**WORK ITEM:** Repeat the stretch of entries below from the line with "Open a new browser tab" through the line with "Click Log In". Include both ends and add nothing.

┄┄┄┄┄┄

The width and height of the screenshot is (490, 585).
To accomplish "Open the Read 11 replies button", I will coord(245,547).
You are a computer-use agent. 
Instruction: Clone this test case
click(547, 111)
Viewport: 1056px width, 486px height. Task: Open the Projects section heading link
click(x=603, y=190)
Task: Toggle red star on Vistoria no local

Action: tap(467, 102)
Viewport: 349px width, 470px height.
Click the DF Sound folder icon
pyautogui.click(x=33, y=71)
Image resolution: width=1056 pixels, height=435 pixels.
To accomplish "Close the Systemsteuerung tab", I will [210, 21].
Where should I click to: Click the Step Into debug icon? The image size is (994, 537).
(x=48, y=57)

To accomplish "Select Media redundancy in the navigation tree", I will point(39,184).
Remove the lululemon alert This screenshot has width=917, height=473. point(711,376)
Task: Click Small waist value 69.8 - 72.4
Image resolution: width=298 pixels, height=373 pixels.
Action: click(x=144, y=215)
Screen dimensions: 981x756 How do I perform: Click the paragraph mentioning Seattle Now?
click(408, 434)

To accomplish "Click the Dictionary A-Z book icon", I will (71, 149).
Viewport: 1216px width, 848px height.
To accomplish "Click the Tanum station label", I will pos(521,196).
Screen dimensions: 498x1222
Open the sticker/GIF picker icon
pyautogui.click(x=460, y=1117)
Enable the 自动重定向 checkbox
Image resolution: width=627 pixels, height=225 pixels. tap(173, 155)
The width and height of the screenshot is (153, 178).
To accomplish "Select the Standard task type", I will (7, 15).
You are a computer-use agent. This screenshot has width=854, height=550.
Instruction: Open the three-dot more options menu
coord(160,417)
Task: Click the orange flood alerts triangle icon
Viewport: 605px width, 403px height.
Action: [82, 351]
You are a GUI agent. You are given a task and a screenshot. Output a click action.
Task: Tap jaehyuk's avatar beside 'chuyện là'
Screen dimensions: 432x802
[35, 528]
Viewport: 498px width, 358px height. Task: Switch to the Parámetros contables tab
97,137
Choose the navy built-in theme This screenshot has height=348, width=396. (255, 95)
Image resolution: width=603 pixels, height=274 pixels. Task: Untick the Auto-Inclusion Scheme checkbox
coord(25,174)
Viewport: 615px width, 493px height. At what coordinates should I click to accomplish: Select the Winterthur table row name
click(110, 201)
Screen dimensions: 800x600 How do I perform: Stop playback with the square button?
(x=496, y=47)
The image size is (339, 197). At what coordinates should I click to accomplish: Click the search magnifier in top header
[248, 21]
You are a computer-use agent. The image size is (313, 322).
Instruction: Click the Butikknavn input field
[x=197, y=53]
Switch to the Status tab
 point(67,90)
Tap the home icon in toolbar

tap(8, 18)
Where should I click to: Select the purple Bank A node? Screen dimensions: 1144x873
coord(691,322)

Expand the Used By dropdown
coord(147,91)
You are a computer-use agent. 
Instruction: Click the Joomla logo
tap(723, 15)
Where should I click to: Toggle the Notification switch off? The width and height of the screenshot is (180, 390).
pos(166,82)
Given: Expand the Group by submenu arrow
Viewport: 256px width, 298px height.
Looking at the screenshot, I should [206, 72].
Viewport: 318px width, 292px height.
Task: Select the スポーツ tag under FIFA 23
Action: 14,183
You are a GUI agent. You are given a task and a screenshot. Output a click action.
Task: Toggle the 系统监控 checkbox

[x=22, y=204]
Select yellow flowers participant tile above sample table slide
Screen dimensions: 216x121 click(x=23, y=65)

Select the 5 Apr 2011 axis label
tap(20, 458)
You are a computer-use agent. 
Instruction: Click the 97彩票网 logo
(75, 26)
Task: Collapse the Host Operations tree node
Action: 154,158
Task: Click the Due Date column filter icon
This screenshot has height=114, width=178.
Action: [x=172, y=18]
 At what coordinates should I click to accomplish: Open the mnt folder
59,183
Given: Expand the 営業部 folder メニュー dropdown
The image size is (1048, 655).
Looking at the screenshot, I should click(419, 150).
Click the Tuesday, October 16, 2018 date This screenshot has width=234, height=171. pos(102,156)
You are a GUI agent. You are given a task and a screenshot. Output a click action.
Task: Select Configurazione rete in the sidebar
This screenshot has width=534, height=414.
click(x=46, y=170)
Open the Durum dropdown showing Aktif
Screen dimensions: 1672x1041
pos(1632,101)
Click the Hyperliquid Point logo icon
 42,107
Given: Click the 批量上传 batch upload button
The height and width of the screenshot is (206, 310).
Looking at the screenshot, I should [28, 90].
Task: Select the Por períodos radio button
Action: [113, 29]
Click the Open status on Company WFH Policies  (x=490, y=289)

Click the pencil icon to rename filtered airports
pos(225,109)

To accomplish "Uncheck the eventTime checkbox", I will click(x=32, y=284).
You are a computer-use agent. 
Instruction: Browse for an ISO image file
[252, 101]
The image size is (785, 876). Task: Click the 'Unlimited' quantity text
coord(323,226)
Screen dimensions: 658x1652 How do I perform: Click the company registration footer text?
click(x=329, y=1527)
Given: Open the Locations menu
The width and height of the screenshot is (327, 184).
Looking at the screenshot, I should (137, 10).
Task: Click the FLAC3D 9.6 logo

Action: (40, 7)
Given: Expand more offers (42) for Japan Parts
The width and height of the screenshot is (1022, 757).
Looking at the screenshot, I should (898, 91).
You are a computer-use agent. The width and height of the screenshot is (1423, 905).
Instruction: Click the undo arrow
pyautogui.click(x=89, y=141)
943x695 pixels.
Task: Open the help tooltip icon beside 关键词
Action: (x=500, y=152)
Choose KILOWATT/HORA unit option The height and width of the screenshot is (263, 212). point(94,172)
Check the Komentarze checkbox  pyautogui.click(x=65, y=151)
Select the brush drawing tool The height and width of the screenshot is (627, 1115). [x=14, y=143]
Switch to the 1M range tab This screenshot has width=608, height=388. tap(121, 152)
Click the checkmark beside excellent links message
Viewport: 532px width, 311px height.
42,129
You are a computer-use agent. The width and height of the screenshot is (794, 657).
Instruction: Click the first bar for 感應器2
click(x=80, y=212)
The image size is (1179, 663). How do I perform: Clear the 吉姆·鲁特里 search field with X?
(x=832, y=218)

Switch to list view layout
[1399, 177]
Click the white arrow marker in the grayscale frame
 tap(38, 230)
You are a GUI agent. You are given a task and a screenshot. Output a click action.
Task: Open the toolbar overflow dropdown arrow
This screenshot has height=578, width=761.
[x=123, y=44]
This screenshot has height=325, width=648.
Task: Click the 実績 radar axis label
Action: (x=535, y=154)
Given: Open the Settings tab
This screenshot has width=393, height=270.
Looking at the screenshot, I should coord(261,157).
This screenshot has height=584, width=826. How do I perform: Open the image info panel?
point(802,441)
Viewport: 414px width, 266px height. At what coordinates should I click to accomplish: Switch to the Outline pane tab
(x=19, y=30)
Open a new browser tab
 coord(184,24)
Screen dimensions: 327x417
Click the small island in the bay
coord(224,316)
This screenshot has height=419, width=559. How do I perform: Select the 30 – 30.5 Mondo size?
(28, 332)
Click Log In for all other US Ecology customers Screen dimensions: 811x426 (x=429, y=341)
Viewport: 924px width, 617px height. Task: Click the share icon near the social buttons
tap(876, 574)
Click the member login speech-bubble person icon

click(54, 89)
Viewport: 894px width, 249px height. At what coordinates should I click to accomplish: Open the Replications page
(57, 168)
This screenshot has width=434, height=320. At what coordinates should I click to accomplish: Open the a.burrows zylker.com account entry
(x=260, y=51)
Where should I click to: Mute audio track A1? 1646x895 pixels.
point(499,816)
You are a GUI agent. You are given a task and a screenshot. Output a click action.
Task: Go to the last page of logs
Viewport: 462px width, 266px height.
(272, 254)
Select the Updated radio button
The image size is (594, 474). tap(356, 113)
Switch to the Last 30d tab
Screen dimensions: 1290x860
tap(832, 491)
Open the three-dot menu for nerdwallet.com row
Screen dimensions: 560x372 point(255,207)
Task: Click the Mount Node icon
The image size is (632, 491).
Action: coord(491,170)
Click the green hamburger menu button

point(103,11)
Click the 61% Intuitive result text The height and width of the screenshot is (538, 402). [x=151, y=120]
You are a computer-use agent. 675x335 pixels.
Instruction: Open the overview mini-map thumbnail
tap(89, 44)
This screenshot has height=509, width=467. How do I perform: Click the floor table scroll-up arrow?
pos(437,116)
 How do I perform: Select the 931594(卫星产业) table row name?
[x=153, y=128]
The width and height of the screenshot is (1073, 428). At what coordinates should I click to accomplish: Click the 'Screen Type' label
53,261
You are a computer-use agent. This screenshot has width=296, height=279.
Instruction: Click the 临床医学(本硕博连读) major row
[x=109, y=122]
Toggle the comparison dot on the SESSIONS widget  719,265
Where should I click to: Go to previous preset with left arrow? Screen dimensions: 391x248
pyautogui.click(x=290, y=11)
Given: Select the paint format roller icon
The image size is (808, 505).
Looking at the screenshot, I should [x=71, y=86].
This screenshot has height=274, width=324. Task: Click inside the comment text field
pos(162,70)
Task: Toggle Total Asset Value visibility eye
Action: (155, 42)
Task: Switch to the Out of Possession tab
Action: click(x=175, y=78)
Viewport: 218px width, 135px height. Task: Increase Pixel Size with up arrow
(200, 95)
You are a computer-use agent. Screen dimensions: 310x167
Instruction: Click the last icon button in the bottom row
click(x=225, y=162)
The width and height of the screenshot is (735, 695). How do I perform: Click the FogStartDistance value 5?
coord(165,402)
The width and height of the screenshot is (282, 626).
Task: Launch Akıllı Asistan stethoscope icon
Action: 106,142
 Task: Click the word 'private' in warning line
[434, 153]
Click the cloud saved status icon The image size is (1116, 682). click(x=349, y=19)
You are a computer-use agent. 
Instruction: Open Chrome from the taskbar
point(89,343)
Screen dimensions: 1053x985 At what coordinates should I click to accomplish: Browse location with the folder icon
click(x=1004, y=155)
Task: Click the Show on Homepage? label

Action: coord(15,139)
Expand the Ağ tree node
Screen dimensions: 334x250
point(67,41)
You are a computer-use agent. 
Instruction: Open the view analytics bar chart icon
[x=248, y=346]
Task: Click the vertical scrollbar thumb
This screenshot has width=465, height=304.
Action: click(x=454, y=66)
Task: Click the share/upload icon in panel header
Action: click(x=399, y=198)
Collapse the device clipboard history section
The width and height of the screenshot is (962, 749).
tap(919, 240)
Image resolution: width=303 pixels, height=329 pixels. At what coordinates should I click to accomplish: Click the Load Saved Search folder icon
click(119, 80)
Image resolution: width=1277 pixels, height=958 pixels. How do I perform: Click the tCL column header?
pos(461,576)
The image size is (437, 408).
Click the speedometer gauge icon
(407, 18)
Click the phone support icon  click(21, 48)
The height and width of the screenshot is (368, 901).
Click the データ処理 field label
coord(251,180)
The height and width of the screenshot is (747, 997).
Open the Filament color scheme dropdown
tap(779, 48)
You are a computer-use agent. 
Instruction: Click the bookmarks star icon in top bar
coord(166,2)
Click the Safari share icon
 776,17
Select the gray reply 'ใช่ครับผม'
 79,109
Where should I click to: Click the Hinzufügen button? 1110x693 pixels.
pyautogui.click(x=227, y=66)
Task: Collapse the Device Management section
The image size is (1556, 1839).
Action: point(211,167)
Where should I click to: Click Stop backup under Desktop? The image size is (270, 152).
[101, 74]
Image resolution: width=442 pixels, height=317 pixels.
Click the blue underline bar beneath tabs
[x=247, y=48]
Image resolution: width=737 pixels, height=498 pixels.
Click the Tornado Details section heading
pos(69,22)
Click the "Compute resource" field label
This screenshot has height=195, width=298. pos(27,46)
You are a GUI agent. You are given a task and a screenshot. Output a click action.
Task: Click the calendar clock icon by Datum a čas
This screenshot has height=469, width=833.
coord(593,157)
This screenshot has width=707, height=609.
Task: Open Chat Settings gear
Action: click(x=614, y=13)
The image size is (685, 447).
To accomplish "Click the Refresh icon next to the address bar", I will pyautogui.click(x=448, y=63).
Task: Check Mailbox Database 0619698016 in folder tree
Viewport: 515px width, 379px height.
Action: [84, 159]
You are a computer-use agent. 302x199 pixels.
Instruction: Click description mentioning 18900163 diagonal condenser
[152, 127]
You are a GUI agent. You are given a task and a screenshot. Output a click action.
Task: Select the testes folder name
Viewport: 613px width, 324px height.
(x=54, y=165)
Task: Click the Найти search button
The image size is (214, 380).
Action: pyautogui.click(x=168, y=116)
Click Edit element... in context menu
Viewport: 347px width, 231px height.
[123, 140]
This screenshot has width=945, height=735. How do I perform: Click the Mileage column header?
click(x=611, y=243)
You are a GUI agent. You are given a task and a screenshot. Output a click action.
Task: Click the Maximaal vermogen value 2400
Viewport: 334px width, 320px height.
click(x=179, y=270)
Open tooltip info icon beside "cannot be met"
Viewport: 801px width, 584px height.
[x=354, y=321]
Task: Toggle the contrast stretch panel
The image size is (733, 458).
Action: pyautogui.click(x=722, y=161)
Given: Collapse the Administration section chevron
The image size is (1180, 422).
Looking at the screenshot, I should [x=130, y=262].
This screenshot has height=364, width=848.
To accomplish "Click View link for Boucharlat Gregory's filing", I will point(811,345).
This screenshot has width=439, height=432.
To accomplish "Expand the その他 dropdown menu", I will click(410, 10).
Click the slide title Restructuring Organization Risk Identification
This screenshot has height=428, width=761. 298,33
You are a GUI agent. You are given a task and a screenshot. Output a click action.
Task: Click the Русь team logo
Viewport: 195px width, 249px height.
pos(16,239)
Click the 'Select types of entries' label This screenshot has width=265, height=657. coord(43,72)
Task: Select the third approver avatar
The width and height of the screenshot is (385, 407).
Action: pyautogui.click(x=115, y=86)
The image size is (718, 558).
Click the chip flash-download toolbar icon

┄┄┄┄┄┄

**RESULT OF THIS EXERCISE:**
Open a new browser tab
 coord(184,24)
Screen dimensions: 327x417
Click the small island in the bay
coord(224,316)
This screenshot has height=419, width=559. How do I perform: Select the 30 – 30.5 Mondo size?
(28, 332)
Click Log In for all other US Ecology customers Screen dimensions: 811x426 (x=429, y=341)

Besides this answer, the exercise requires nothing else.